# Jobs
1. Decide whether each statement agrees with the comment thread, answering yes or no and quoting the deciding words: (a) One commenter says they should have voted for Cynthia McKinney. (b) Teddy says Tom Joad's writing has always seemed muddled. (c) The Senator Specter town meeting was about education.
2. Reproduce the part of the comment thread that opens with the words containing "John Steinbeck would" and closes with "you think? ;-)".

# Excerpt provided
☆ ☆ ☆

Hedges is a visionary. His vision is grounded in experience. He understands as well as anyone how we got here and where we are going. We need someone like Chris to spearhead a movement of nonviolent civil disobedience. Otherwise we are doomed.
Some us on commondreams have come to the same conclusions that Hedges so eloquently elaborates. My own experience in voicing these "paranoid" beliefs is having trolls mock my writing as "muddled" or worse.
The writing is on the shithouse walls and if you don't think we are headed into a neo fascist state that resembles Hitler's Germany, you better check out the history books in the library (before they are burned) and think again.
Tom Joad - your writing has never been muddled to me. I always enjoy and await your comments.
John Steinbeck would be proud of your having a name like one of his Characters in "Grapes of Wrath" .
Thank you, Teddy. I'm flattered and pleased. Imagine that--Mr. Steinbeck being proud of the name Tom Joad. A man of his intelligence and insight might have even thought it up himself, don't you think? ;-)
I should have voted for Cynthia McKinney. There are moments when you have it very clearly demonstrated that we have a one party, the party of money system. Seeing how very comfortable Democrats are with mandated Health Insurance, how even the "progressives" bow and call it a good thing convinces me. I remember a Senator Specter town meeting on Health Care where shouts were flying in the air, "Do you want to trust the government with your Health care?", they taunted. "Do you want to trust the for profit health Insurers?" I shot back. But on reflection how wrong both of us were, The private for profit insurers have control of the government--THEY ARE THE REAL GOVERNMENT, they get everything they want and Senator Specter's town Hall with all the partisans shouting at each other is just a distracting little side show. It's so clear to me now.
"The private for profit insurers have control of the government--THEY ARE THE REAL GOVERNMENT"
Another word for this is fascism.
An oft used technique of proto-fascists:
Racism rearing its ugly head. "We must protect Obama from racism! If you hate racism, you must support Obama. If you hate anti-Semitism, you must protect Israel!"
Healthcare: The teabaggers were meant to foment in our minds: "hmmm, if the right wing hates it, it must not be all that bad."
We will now see this escalating into a major media directed theater of the absurd. As the Obama-scam is seen ever more clearly, they need to re-direct our attention.
The only difference between "now" and "then."

☆ ☆ ☆

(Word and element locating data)
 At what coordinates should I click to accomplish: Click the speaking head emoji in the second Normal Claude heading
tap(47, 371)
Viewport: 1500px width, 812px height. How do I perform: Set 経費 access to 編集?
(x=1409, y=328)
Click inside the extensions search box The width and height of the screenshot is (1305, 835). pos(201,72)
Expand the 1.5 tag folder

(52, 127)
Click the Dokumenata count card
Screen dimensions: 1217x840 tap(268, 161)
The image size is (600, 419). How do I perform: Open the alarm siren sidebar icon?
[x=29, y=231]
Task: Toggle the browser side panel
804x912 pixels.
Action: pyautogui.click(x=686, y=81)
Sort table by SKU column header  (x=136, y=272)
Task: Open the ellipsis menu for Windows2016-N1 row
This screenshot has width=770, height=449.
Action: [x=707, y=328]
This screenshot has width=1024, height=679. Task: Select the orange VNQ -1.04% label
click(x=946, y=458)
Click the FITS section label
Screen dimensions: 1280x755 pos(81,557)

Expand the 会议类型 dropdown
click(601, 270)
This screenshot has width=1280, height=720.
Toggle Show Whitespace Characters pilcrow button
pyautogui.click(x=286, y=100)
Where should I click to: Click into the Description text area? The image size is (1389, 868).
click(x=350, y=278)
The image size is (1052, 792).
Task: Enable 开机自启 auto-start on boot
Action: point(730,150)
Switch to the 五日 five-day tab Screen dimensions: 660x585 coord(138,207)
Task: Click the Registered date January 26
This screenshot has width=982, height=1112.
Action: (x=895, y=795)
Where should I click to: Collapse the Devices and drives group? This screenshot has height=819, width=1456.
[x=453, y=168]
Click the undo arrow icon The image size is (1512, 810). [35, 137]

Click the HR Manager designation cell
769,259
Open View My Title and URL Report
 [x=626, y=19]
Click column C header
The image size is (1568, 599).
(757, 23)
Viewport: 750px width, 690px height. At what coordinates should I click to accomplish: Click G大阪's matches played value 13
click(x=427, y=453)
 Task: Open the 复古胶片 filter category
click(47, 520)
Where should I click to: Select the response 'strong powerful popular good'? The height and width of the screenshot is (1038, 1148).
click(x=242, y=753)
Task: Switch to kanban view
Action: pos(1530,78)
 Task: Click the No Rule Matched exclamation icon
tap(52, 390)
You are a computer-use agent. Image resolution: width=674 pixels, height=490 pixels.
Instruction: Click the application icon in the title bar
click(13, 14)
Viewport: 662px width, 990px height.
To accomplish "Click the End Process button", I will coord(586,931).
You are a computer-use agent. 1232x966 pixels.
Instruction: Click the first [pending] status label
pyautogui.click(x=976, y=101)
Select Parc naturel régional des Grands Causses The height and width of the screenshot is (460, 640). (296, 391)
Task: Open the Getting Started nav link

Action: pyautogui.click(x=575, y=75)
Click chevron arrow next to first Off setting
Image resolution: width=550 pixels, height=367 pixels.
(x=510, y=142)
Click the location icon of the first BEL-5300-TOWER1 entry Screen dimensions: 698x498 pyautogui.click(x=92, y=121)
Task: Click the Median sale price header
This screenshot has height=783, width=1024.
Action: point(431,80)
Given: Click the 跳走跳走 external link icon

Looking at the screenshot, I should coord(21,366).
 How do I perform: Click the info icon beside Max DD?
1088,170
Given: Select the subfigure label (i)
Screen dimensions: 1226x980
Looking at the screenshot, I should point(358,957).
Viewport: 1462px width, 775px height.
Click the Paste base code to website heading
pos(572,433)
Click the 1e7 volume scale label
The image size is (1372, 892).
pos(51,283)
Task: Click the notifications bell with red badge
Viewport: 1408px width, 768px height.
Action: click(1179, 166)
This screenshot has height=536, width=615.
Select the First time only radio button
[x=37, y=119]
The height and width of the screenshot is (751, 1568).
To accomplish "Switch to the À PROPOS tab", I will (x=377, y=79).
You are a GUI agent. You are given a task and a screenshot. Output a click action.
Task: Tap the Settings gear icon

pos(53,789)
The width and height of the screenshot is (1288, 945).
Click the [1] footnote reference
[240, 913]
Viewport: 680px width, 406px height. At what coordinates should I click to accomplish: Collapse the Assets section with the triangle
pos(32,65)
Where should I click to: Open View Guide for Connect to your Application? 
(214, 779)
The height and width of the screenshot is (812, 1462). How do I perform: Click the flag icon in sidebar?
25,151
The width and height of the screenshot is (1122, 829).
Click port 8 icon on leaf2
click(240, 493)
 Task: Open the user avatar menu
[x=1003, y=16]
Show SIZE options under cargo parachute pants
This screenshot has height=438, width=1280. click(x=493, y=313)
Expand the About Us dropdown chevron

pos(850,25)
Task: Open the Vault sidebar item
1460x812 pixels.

☆ ☆ ☆

# Task answers
1.
(a) Yes: "I should have voted for Cynthia McKinney."
(b) No: "Tom Joad - your writing has never been muddled to me."
(c) No: "I remember a Senator Specter town meeting on Health Care"

2.
John Steinbeck would be proud of your having a name like one of his Characters in "Grapes of Wrath" .
Thank you, Teddy. I'm flattered and pleased. Imagine that--Mr. Steinbeck being proud of the name Tom Joad. A man of his intelligence and insight might have even thought it up himself, don't you think? ;-)